**WHAT YOU NEED TO DO:**
Format the items below as a numbered list with blank lines omitted, beginning at the line that contains "Find the location" and ending after the line that contains "Locate an element on the screen.". Leave out the pictures.

**RECORDS FOR THE EXERCISE:**
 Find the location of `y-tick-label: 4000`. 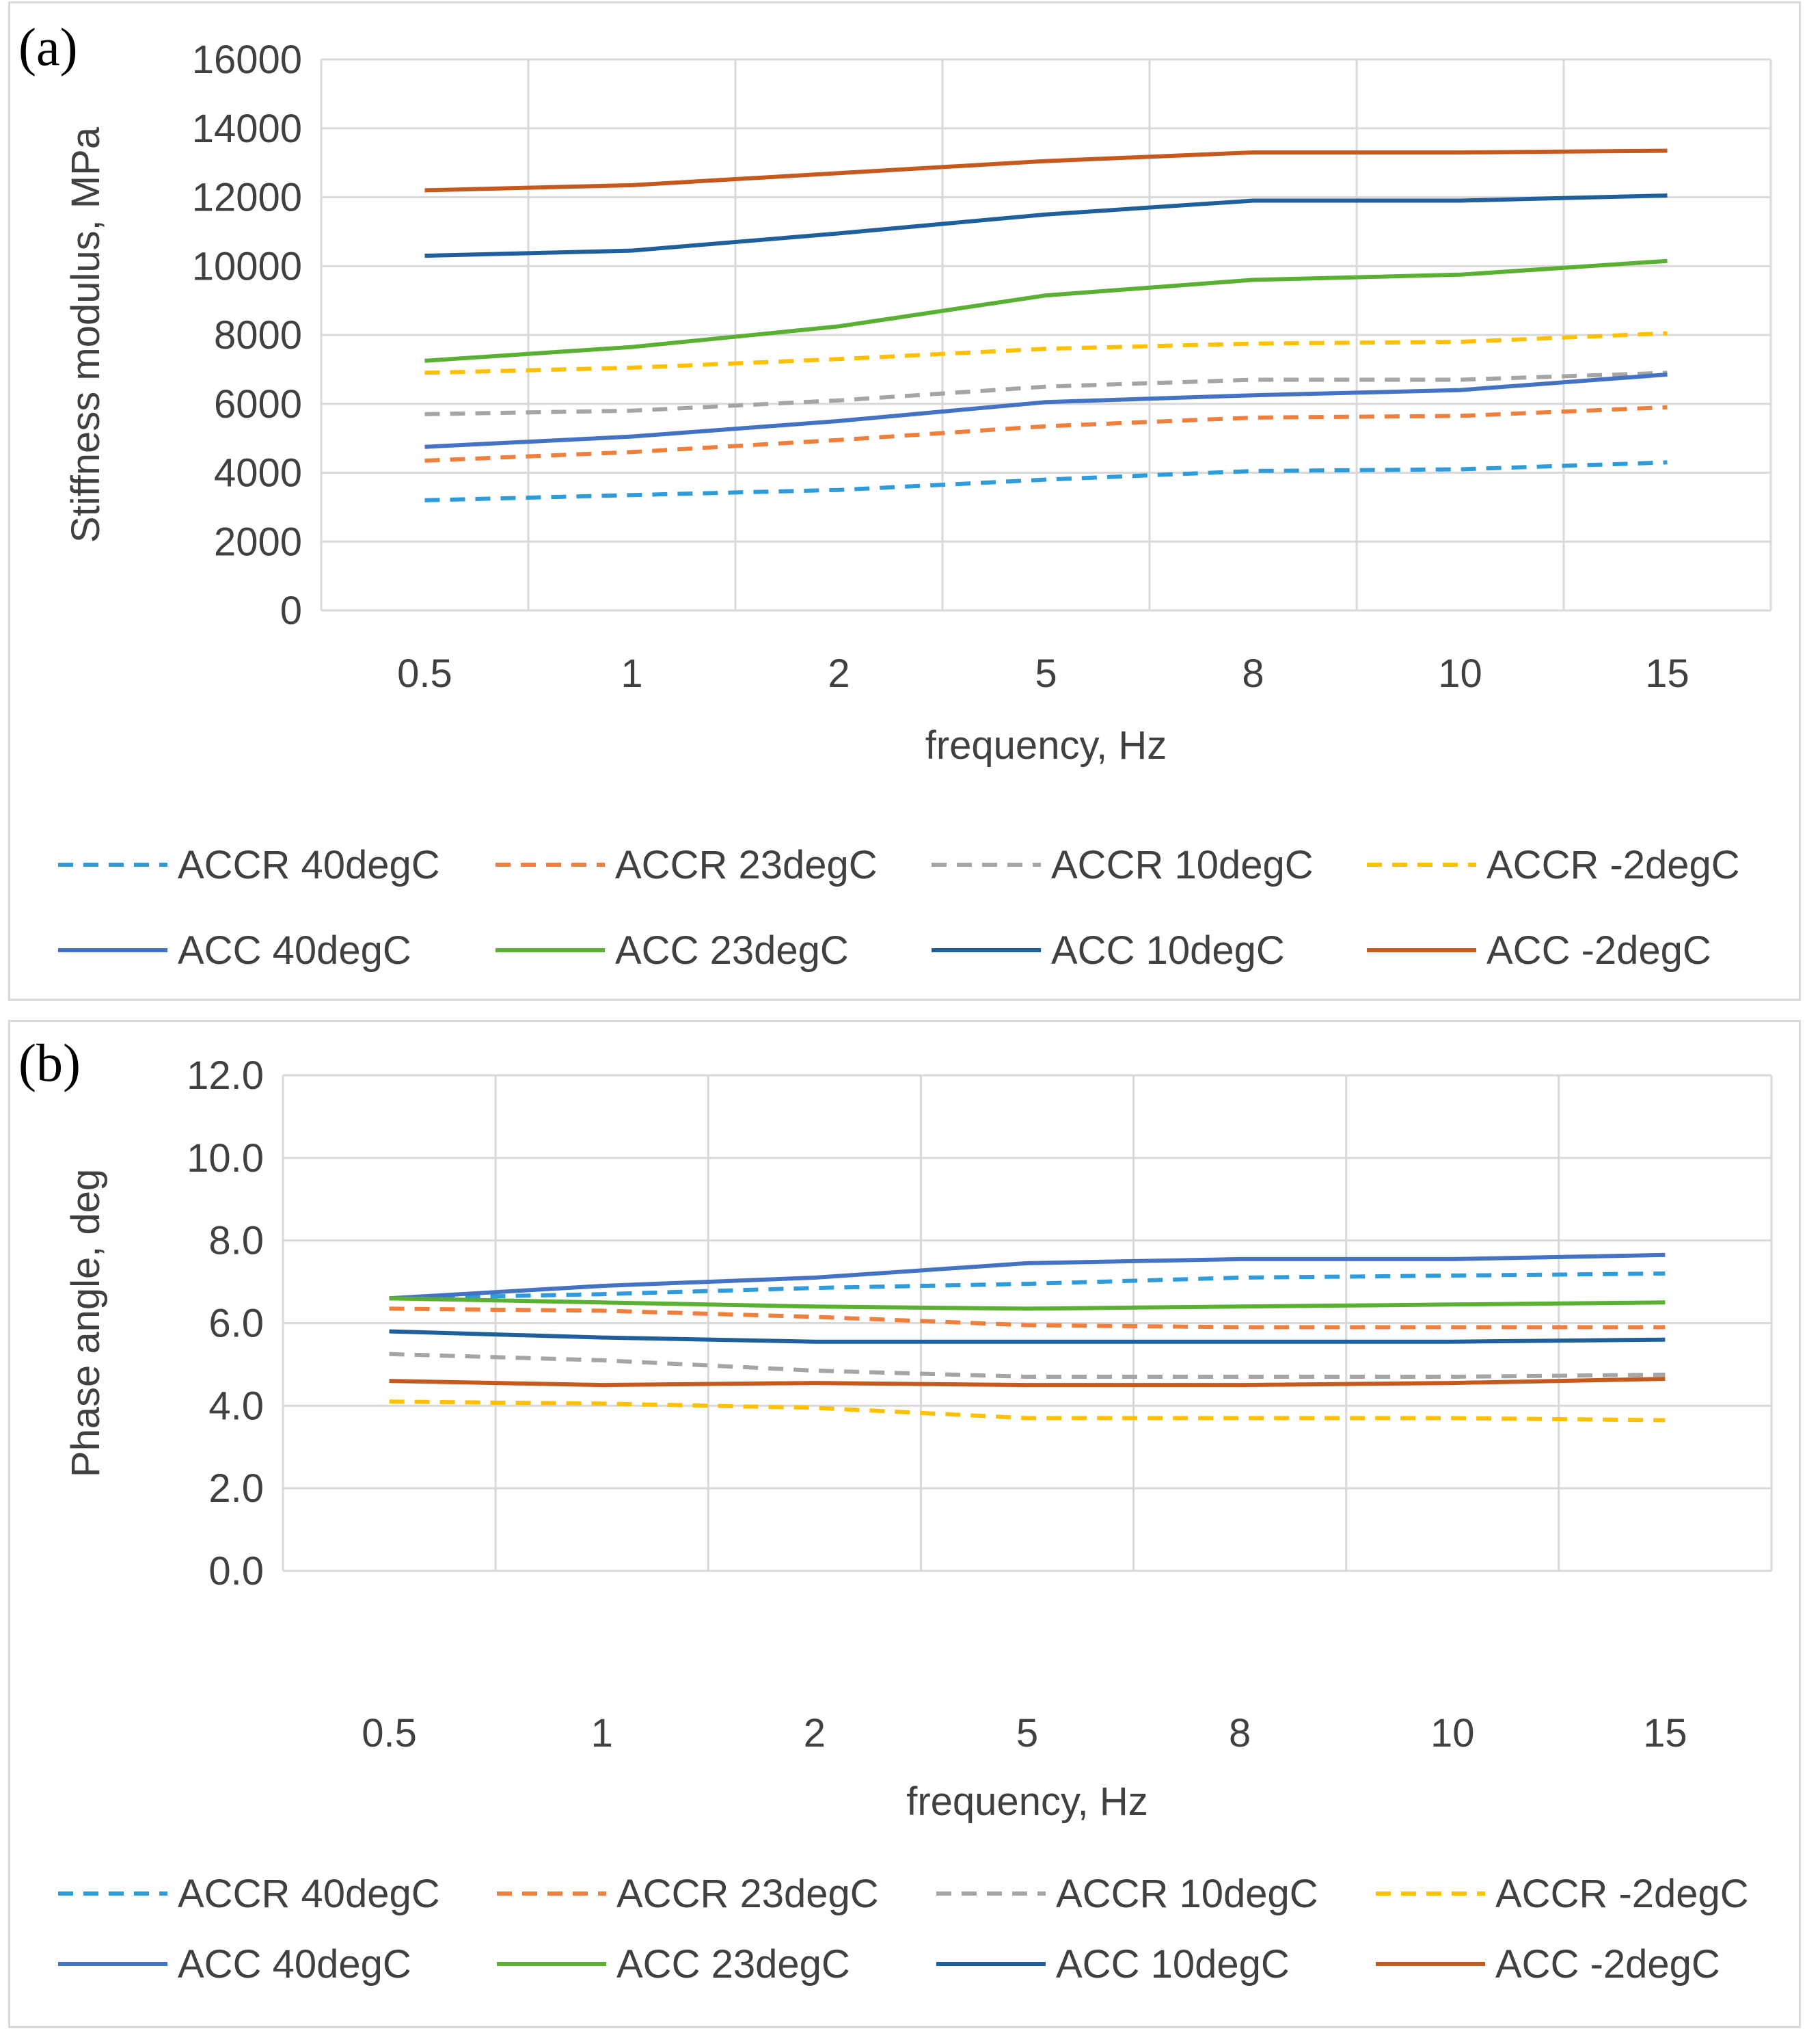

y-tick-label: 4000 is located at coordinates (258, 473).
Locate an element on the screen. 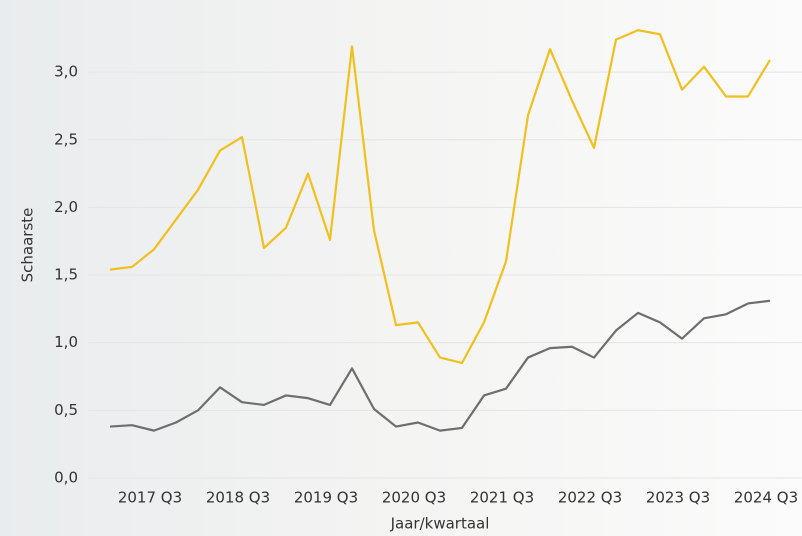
--
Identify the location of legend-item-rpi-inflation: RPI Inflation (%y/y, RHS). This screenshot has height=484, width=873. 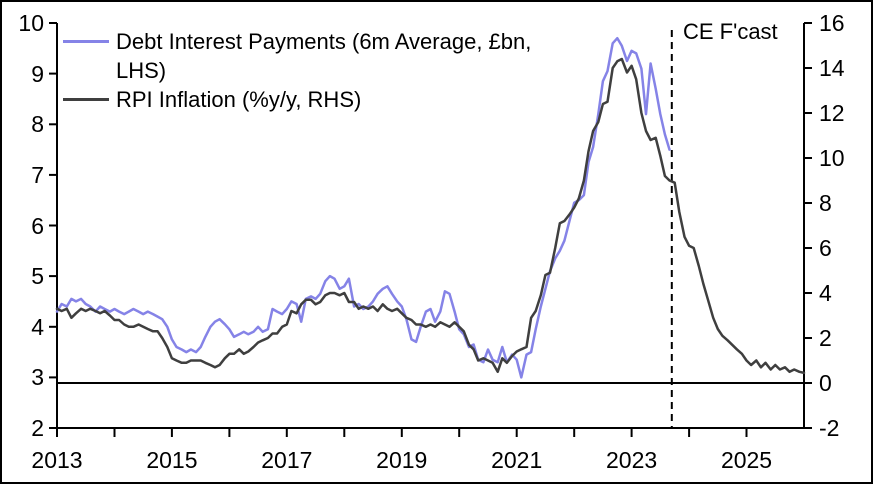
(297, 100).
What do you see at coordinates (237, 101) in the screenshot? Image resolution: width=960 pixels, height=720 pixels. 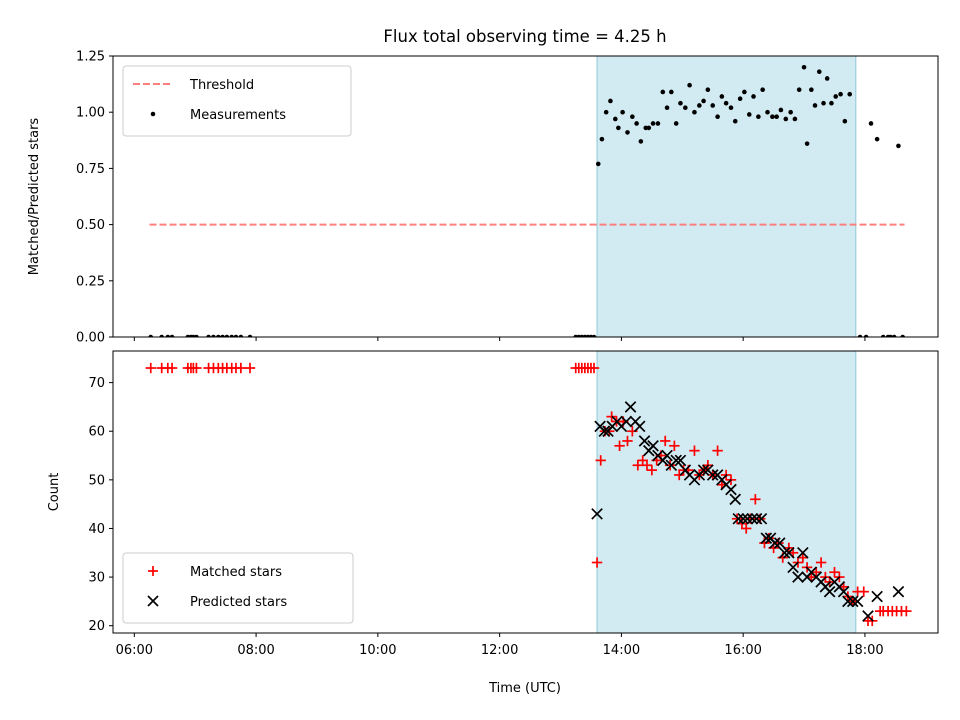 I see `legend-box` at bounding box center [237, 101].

**EXERCISE RESULT:**
1.  Find the location of `y-tick-label: 4000`. 
2. y-tick-label: 4000 is located at coordinates (258, 473).
3. Locate an element on the screen. 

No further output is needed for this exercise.